Dafür hatte der FDP–Fraktionsvorsitzende Ernst–August Bode bereits in seiner Rede zum Haushalt 2012 ein Gesamtkonzept eingefordert für die Entwicklung der Schullandschaft einschließlich der Investitionen. Der Landrat hatte in einem Interview vor einer Woche erklärt, für den Zeitraum nach Ablauf der Schuldenbremse 2016 gäbe es Wünsche der Schulen in Höhe von 18 Millionen Euro.
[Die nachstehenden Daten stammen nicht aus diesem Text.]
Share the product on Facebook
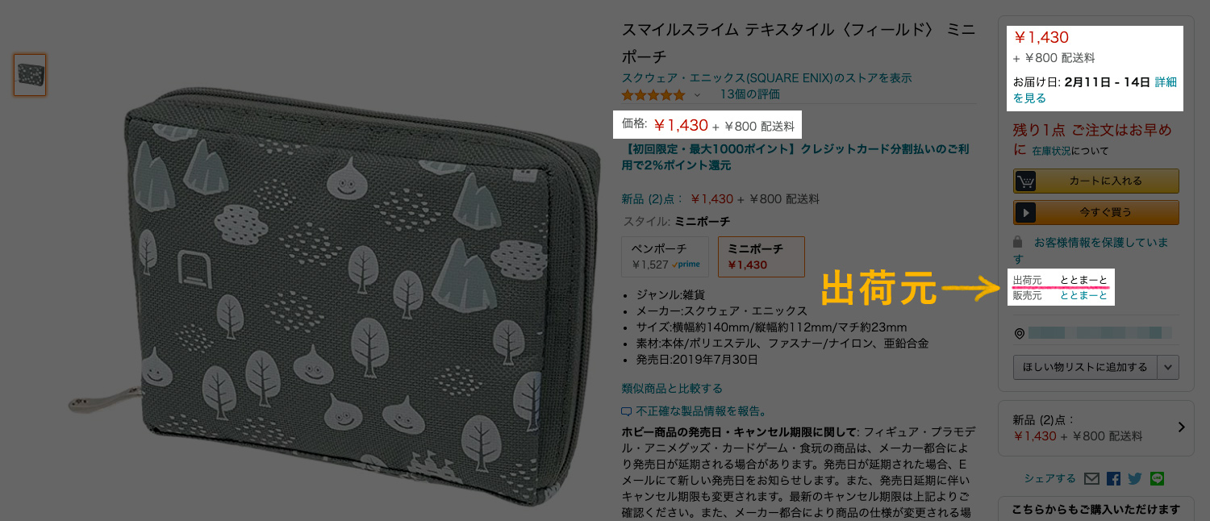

Zusammen mit dem Zeitraum von 2013 – 2016, in dem in jedem Jahr Mittel für Schulen von 4 Millionen Euro eingeplant sind, macht dies eine Summe von 32 Millionen Euro. 

 

Wir stellen die eingeplanten Investitionen, auch für die IGS, bis 2016 nicht in Frage, auch wenn uns 2009 vor Übernahme der Everkampschule Investitionen von nur 800.000 € angekündigt waren. Diese haben sich bis Ende des Jahres aber bereits auf 1,2 Millionen € summiert, steigende Tendenz. Allerdings gehen wir auch davon aus, dass gemäß den Informationen der Kreisverwaltung in den Ausschüssen des Kreistages die 30 allgemeinen Unterrichtsräume und die 18 Fachunterrichtsräume für die Sekundarstufe 1 an der Everkampschule vollkommen ausreichend sind. Wieso sind dann weitere bauliche Investitionen erforderlich, fragt sich die FDP–Kreistagsfraktion? Insbesondere auch deshalb, weil nach den gegenwärtigen Anmeldungen der Kinder mit gymnasialer Schullaufbahnempfehlung, nämlich 13, die Einrichtung einer Oberstufe völlig ausgeschlossen ist, somit auch keine baulichen Erweiterungen erforderlich sind.

 

Zu Recht werden gleichwertige Bedingungen an allen Schulen des Landkreises eingefordert. Das kann aber nicht dazu führen, so Bode, dass einige seit Jahren von den Schulen eingeforderte Sanierungs- und Umbaumaßnahmen an den Gymnasien erneut auf die lange Bank geschoben werden, während anscheinend die IGS, kaum gestartet, gleichwertige Bedingungen nach den Wünschen der SPD bekommen soll. Schülerinnen und Schüler, Eltern und Lehrkräfte an den Gymnasien werden sich daran erinnern und fragen sich dann zu Recht, wieso sie jahrelang mit Containerklassen auskommen mussten, auf Musik- und Kunsträume oder auch eine Aula weiterhin lange warten müssen.